Do You Know If Your MRI Is Secure From Hackers?

By Leon Lerman, CEO and founder, Cynerio.

Leon Lerman

Data driven medical care with connected devices is now the norm. Patient monitors, IV pumps, MRI machines, and infusions pumps all behave like computers with the ability to monitor patient conditions in real time, share data and even automatically adjust dosages. Although all of these innovations are improving in-patient care, their ability to communicate over internal computer networks has introduced new vulnerabilities to cyber attacks.

The health risks are high. Hackers can infiltrate devices and tamper with doses or even make devices show false data, leading doctors to the wrong diagnosis. Attackers can also hold electronic medical records ransom, causing delays in procedures required to treat patients.

The invisible threat

The biggest obstacle to securing medical devices is the simple fact that many of them are hidden. Hospitals often don’t have full visibility into which medical devices they have, so they aren’t aware of all the vulnerabilities. You can’t tell if your MRI is insecure if you don’t keep a full inventory of all the medical devices and all information necessary to assess the relative security risk.

Some hospitals rely on manual methods such as Excel spreadsheets to maintain an inventory of medical equipment. However, electronic files maintained by humans can’t keep pace with the growing number of the devices, and all the changes and updates that occur on an ongoing basis.

Often medical devices are added to the network without notifying security professionals and going through the necessary cautionary procedures. Many departments add equipment with the noble aim of improving patient care without notifying IT, since they are simply following the doctor’s orders and doctors are king. Something as simple as browsing for a local restaurant at a nurse’s station can put the hospital at risk if the computer isn’t adequately secured.

Biomedical engineers have been responsible for maintaining the inventory of connected medical devices but many of them are not trained in cybersecurity, and typically aren’t instructed to coordinate their activities with the IT department. In addition, many hospitals expand their IoMT ecosystem into other clinics and hospital because of  M&A, and rely on third parties without documenting the new equipment.

Even if all the medical devices are identified and documented, information that is needed to assess their possible vulnerabilities may be missing. General IT cybersecurity systems that are used to protect email servers, databases, laptops and mobile devices were not built to protect medical devices and will have difficulty monitoring how medical devices operate. Knowing if device readings are necessary for surgical procedures, if the device is critical for patient care, if information is automatically shared with vendors for preventive maintenance, and whether or not patient data is stored on the device are all examples of information that is often overlooked by traditional IT  systems.

This information enables security professionals to understand the relative importance of each device, the impact of a cyberattack so that they prioritize security procedures and respond accordingly to ensure patient safety, business continuity and data confidentiality.

Steps for prevention

Specialized software that can identify the unique fingerprints of medical devices can be used to scan networks and take a complete inventory. Only an automated system can continuously track new added devices and any deltas, including devices which have changed their position or have gone offline. Keeping a physical inventory isn’t a one-time activity but something that needs to be done on an ongoing basis as devices are moved, retired or added to the network.

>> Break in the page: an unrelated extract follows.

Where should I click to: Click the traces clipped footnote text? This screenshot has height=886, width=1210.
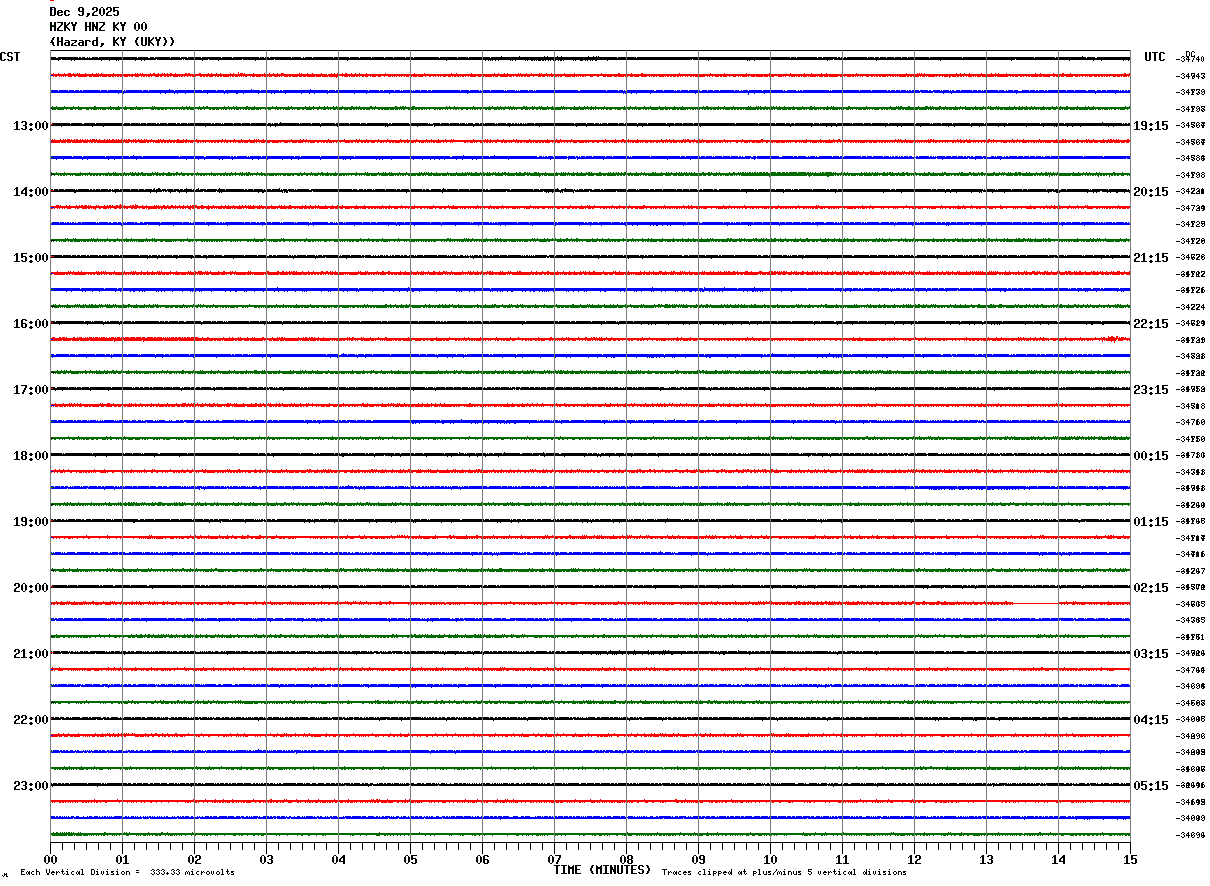pyautogui.click(x=784, y=873)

These systems should also be used to document the medical context of the device including all the communication flows so that an attack’s impact on medical treatments or diagnosis can be fully understood. Only with the clinical context can all of the risks be assessed and prioritized, and the appropriate remediation steps can be taken.

Immediate actions to secure vulnerable medical devices can include ensuring that the latest software updates are installed including security patches. Medical devices that are highly vulnerable – like devices that are running an older operating system that is no longer supported, such as Windows XP, should be segmented off the main network to limit potential damage of data theft and risk to patient safety in the event the equipment is compromised.

Cybersecurity issues can directly impact patient safety and, in severe cases, even have life-threatening repercussions. Having visibility into all the connected medical equipment in healthcare facilities is an essential first step. You can’t secure what you can’t see, and automating discovery of medical devices with the appropriate clinical context provides the full picture needed to protect patient safety and data.